2021-I-10

$\begin{array}{rcl}
f(-3) & = & 0 \\
k_1 + k_2(-3+4)^2 & = & 0 \\
k_1 + k_2 & = & 0 \ \ldots\unicode{x2460}
\end{array}$

$\begin{array}{rcl}
f(2) & = & 105 \\
k_1 + k_2(2+4)^2 & = & 105 \\
k_1 + 36k_2 & = & 105 \ \ldots\unicode{x2461}
\end{array}$

$\unicode{x2461} – \unicode{x2460}$, we have

$\begin{array}{rcl}
35k_2 & = & 105 \\
k_2 & = & 3
\end{array}$

Sub $k_2=3$ into $\unicode{x2460}$, we have

$\begin{array}{rcl}
k_1 + 3 & = & 0 \\
k_1 & = & -3
\end{array}$

$\therefore f(x) = -3+3(x+4)^2$.

$\begin{array}{rcl}
f(0) & = & -3 + 3(0+4)^2 \\
& = & 45
\end{array}$

1. For the $y$-intercept of $G$, sub. $x=0$ into the equation of $G$, we have

   $\begin{array}{rcl}
   y & = & f(0) + 3 \\
   & = & 45 + 3 \\
   & = & 48
   \end{array}$

   $\therefore$ the $y$-intercept of $G$ is $48$.
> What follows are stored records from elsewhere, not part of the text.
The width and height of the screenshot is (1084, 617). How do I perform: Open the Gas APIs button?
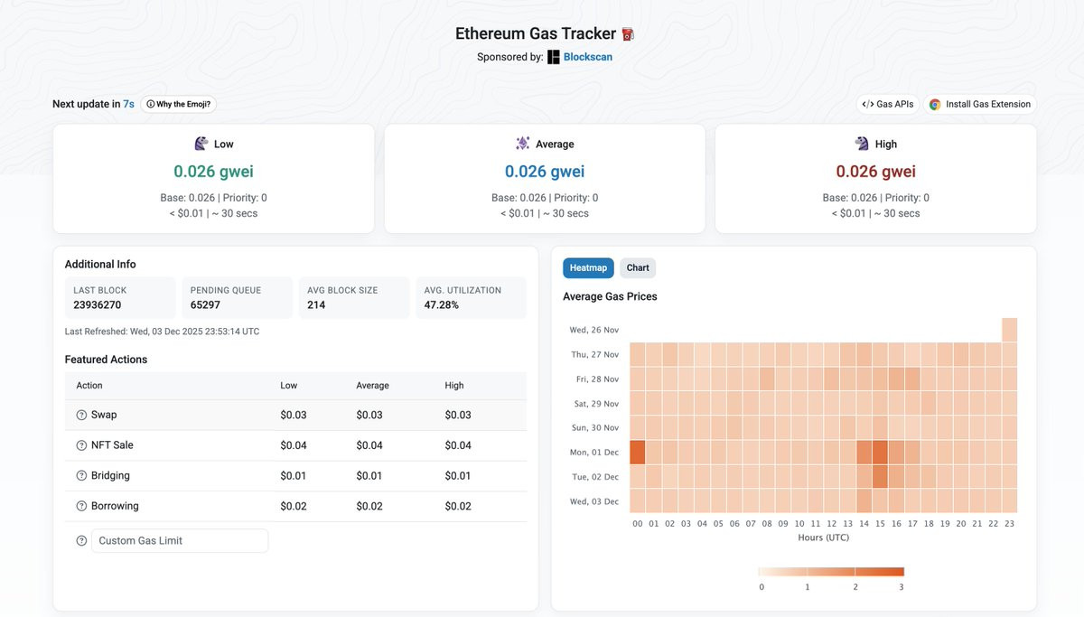coord(888,104)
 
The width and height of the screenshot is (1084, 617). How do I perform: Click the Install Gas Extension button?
coord(979,104)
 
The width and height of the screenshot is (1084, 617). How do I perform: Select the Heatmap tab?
coord(588,267)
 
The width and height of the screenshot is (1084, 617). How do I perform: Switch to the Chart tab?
coord(638,267)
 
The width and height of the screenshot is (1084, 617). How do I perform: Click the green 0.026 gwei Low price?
coord(213,172)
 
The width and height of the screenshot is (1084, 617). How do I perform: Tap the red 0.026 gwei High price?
coord(875,172)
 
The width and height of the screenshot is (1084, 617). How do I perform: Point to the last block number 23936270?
coord(98,305)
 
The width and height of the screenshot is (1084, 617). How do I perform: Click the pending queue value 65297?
coord(206,305)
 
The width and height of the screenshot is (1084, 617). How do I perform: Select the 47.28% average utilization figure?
coord(442,305)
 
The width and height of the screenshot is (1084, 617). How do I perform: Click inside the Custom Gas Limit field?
coord(180,540)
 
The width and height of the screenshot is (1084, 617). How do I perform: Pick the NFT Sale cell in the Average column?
coord(369,445)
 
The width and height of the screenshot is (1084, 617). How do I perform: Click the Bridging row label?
coord(110,476)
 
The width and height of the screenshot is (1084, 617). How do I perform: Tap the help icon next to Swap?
coord(81,416)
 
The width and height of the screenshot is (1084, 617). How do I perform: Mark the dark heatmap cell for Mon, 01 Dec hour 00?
coord(638,452)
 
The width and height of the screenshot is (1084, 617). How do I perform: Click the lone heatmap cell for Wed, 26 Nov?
coord(1009,330)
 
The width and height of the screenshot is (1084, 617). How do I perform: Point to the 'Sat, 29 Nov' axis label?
coord(593,404)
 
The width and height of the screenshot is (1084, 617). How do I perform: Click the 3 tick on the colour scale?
coord(901,587)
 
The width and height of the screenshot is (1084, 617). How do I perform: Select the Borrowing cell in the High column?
coord(458,507)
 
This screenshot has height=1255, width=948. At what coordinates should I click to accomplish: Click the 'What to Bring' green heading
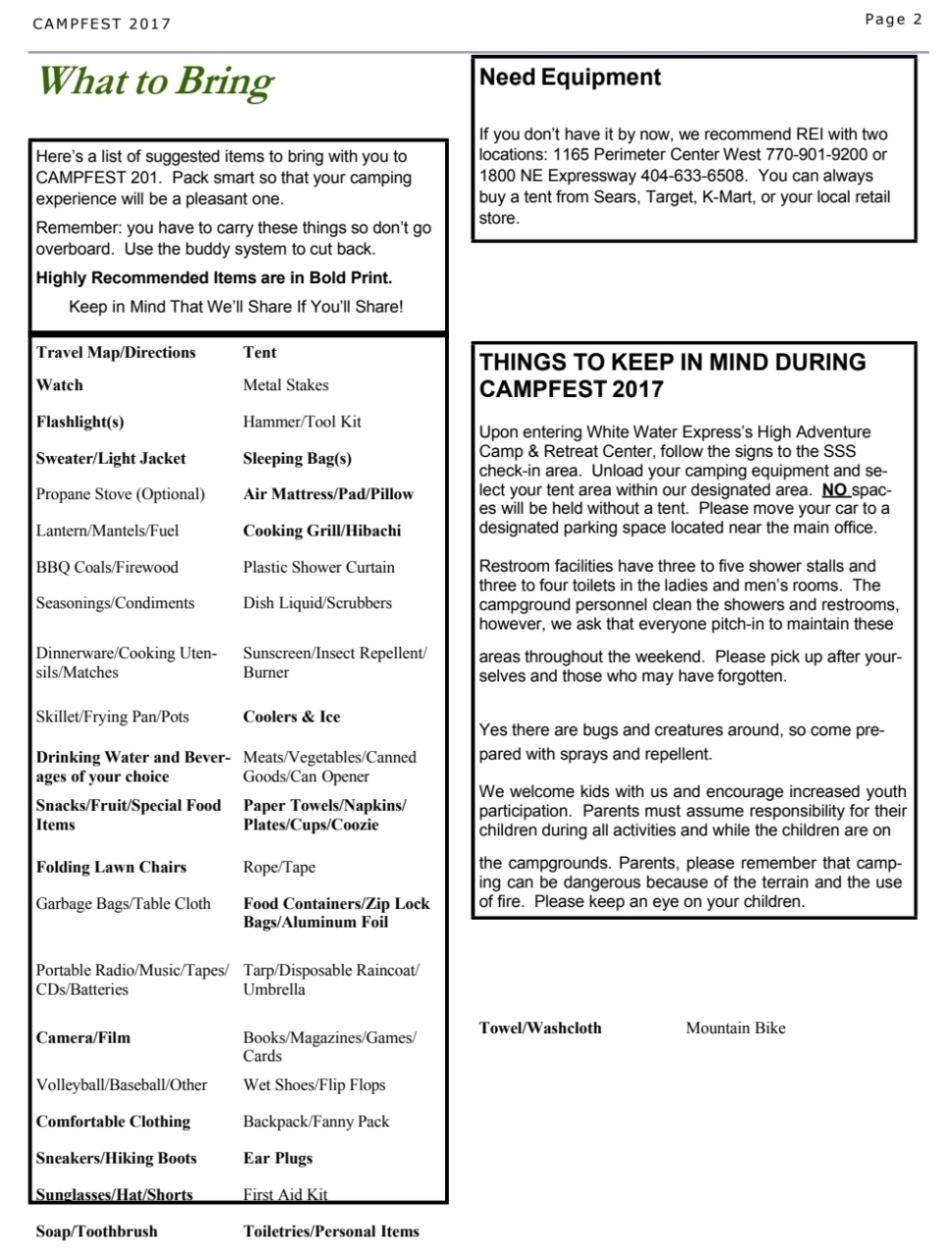156,81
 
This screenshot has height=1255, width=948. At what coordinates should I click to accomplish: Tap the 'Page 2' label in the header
893,19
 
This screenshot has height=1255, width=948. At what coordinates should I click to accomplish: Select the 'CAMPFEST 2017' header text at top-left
101,24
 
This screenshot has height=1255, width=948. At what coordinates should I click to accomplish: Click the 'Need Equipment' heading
571,77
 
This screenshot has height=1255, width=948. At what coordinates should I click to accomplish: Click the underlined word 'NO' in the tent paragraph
833,489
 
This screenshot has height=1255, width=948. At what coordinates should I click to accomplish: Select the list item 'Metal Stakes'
285,385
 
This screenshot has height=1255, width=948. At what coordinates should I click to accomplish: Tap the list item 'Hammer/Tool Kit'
302,422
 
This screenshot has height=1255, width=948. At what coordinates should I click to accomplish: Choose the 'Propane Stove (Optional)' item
121,494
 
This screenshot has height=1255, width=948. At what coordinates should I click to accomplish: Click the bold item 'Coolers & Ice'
291,717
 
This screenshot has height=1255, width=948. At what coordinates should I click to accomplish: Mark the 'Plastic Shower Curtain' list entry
319,567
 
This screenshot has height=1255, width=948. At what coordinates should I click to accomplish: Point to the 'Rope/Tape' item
279,867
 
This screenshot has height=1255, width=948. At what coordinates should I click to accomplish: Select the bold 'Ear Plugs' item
277,1158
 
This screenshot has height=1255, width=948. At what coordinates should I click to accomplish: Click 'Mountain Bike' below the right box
735,1028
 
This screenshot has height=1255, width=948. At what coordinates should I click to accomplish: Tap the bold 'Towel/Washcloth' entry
540,1028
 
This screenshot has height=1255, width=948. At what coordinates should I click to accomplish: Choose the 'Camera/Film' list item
83,1037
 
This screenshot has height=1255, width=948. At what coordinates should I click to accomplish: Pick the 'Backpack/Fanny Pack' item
316,1122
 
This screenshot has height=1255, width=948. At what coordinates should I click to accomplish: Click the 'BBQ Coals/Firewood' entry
107,567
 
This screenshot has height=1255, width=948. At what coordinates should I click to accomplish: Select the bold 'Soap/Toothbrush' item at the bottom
96,1231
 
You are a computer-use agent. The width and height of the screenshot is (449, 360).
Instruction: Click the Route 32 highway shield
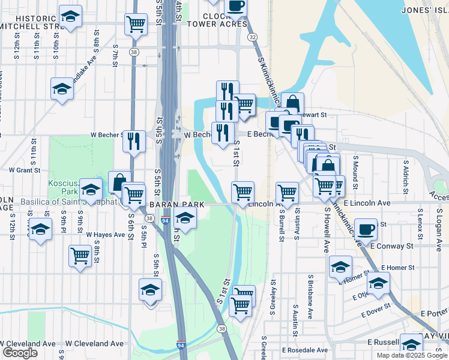pyautogui.click(x=253, y=37)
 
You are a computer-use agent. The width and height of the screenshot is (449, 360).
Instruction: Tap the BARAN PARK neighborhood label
pyautogui.click(x=177, y=205)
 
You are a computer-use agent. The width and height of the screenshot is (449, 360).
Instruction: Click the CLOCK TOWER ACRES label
pyautogui.click(x=217, y=20)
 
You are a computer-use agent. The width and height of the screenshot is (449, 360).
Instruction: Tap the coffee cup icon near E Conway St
pyautogui.click(x=366, y=229)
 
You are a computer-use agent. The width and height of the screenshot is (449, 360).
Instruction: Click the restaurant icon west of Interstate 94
pyautogui.click(x=134, y=142)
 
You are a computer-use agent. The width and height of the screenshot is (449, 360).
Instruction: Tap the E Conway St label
pyautogui.click(x=393, y=246)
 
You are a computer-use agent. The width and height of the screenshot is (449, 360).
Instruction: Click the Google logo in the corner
pyautogui.click(x=20, y=352)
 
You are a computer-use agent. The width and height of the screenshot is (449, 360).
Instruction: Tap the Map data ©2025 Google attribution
pyautogui.click(x=411, y=355)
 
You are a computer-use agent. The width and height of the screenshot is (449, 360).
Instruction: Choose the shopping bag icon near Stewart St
pyautogui.click(x=292, y=103)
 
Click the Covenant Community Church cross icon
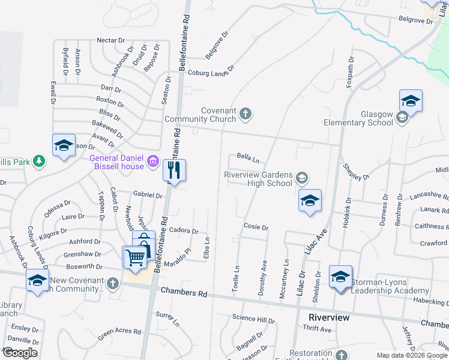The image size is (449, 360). click(x=245, y=113)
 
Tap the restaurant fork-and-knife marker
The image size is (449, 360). click(x=175, y=170)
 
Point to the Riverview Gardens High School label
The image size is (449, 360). click(x=258, y=178)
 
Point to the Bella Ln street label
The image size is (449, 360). click(x=247, y=160)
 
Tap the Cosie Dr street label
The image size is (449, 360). click(x=256, y=227)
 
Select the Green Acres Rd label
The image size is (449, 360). click(x=119, y=332)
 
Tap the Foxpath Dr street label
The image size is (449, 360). click(x=350, y=73)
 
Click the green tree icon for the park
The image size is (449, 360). click(x=39, y=161)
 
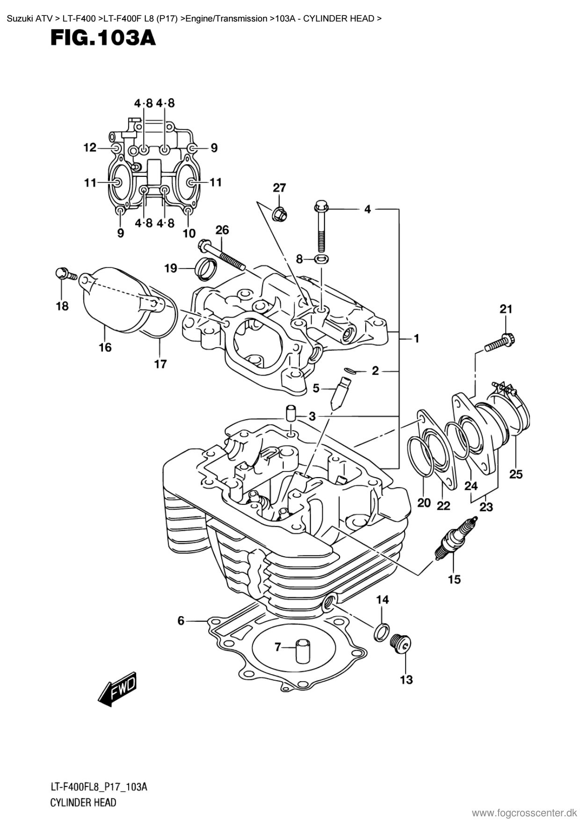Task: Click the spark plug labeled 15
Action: coord(456,538)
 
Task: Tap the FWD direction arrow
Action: coord(117,690)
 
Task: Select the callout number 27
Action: coord(279,188)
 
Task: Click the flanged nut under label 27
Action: coord(280,214)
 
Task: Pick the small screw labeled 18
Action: coord(65,273)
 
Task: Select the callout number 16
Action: coord(105,347)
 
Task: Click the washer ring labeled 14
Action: coord(381,632)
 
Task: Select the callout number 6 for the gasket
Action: coord(181,621)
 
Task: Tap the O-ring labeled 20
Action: coord(420,456)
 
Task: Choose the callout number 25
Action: coord(516,474)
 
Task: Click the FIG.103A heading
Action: coord(103,38)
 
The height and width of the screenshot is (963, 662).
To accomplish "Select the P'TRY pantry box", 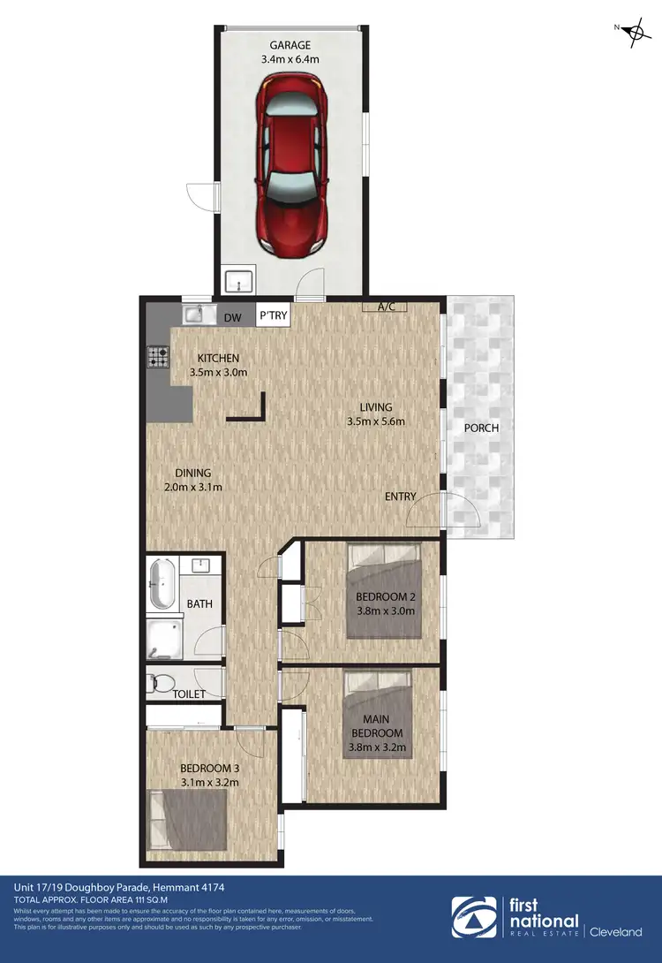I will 273,316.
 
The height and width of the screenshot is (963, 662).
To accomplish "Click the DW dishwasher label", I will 233,317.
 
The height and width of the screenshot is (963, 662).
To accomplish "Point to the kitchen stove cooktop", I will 159,357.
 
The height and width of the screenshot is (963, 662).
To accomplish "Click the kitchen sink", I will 194,314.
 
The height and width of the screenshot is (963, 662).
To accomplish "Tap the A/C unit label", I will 386,307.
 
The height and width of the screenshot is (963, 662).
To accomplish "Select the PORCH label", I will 481,428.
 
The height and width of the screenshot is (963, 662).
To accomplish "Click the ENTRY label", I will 400,497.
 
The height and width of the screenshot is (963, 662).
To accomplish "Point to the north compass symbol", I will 633,34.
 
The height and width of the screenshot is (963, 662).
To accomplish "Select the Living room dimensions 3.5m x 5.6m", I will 375,421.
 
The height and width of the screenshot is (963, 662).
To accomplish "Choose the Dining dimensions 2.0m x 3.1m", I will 192,487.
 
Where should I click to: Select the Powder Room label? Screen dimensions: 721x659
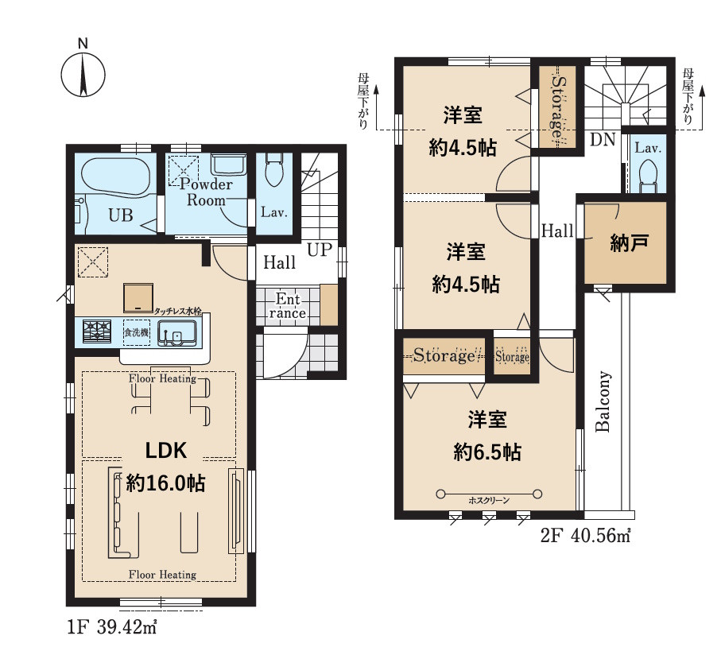pyautogui.click(x=206, y=192)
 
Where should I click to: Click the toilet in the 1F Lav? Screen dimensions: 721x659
pyautogui.click(x=274, y=169)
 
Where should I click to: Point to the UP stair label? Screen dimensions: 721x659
pyautogui.click(x=320, y=250)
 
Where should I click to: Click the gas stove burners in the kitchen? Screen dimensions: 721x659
pyautogui.click(x=97, y=331)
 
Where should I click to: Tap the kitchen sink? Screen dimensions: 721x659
pyautogui.click(x=177, y=333)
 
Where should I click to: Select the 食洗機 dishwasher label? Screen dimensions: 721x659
pyautogui.click(x=137, y=332)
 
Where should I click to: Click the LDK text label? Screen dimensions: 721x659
pyautogui.click(x=166, y=451)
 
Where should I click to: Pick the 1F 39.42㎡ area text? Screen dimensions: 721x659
pyautogui.click(x=113, y=627)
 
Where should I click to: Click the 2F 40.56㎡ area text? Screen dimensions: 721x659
pyautogui.click(x=585, y=535)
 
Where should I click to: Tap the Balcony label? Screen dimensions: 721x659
pyautogui.click(x=603, y=401)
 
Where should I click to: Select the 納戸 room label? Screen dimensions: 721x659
pyautogui.click(x=629, y=242)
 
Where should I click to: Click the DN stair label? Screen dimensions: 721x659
pyautogui.click(x=603, y=139)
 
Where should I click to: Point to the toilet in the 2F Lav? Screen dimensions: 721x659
pyautogui.click(x=649, y=175)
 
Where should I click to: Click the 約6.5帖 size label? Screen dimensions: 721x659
pyautogui.click(x=487, y=452)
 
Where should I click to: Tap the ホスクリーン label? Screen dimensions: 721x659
pyautogui.click(x=489, y=500)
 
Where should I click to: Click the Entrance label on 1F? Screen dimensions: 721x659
pyautogui.click(x=288, y=306)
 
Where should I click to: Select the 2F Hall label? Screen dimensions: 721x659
pyautogui.click(x=557, y=231)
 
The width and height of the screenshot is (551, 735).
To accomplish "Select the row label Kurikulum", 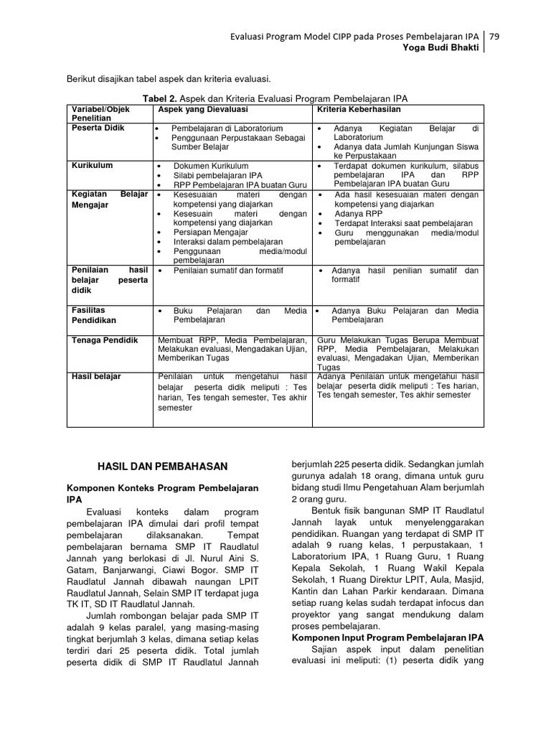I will (92, 165).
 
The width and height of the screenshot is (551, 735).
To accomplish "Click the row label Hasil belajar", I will (96, 376).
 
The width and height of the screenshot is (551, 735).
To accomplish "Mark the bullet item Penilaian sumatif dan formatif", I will (228, 271).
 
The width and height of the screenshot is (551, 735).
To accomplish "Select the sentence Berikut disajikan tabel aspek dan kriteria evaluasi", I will (169, 78).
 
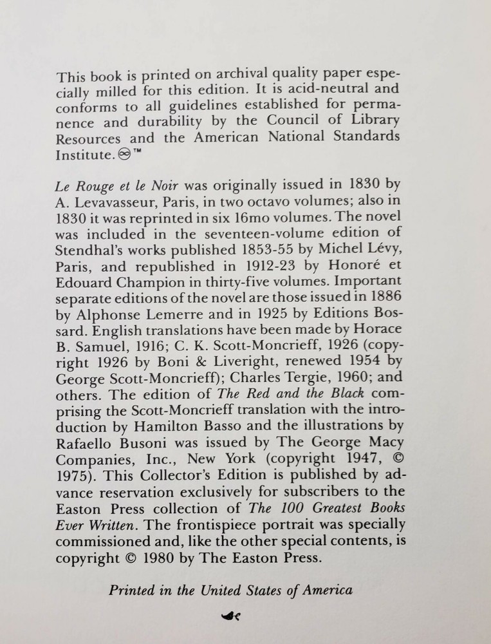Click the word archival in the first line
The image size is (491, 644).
pyautogui.click(x=227, y=77)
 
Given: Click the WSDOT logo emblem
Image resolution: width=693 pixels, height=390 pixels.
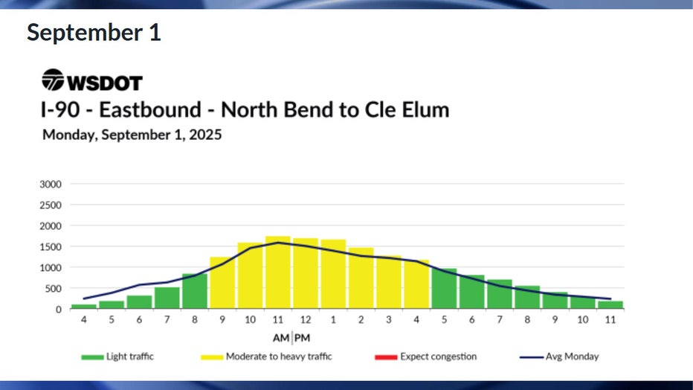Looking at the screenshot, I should [x=54, y=80].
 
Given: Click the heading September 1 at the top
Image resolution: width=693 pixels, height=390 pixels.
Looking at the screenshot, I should [x=94, y=33].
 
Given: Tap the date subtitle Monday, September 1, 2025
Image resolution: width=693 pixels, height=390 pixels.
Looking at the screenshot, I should [x=132, y=135].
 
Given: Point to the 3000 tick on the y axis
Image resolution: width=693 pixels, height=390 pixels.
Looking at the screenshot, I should [x=51, y=184].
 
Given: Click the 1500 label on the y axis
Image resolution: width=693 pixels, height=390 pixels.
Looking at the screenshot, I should [x=51, y=246].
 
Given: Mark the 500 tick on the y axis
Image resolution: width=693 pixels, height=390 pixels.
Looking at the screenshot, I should [x=53, y=289].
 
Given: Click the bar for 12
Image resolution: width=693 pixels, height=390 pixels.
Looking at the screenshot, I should [x=305, y=274].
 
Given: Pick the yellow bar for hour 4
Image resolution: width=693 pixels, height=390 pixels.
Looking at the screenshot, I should [x=416, y=284].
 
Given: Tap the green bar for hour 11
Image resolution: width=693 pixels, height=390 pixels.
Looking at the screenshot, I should [x=610, y=305].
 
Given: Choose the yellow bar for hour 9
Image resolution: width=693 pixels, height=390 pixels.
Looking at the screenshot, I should [x=222, y=283].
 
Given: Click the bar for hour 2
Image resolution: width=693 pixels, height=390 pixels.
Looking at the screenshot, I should [x=361, y=278].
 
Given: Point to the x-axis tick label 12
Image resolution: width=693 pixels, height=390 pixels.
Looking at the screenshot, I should [x=305, y=321].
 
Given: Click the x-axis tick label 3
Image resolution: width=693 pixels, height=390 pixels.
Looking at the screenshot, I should [x=388, y=321].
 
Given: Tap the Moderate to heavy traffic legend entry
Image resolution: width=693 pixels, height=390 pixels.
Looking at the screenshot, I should [x=267, y=357].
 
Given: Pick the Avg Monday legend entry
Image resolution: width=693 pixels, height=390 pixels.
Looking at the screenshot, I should [x=562, y=357].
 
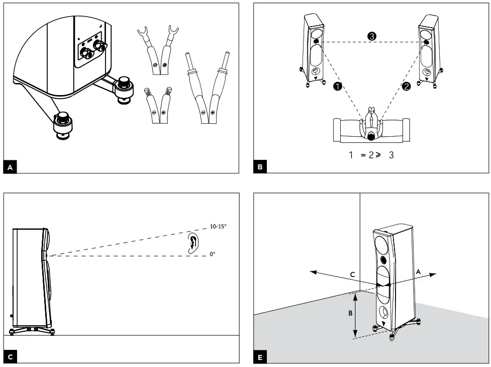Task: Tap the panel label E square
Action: coord(260,357)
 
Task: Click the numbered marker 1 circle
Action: coord(338,86)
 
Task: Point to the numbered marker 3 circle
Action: coord(372,36)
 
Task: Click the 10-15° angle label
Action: coord(218,227)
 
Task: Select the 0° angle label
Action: coord(213,254)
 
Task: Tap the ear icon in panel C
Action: coord(192,242)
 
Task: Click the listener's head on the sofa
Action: coord(371,135)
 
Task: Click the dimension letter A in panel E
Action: coord(418,270)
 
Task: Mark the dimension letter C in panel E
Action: coord(353,274)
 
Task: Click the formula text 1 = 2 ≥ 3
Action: coord(371,155)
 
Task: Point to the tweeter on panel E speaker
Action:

2. For the $x$-intercept of $G$, sub. $y=0$ into the equation of $G$, we have

   $\begin{array}{rcl}
   f(x) + 3 & = & 0 \\
   -3 + 3(x+4)^2 + 3 & = & 0 \\
   (x+4)^2& = & 0 \\
   \end{array}$

   $\therefore x=4$ (repeated).

   $\therefore$ the $x$-intercept of $G$ is $4$.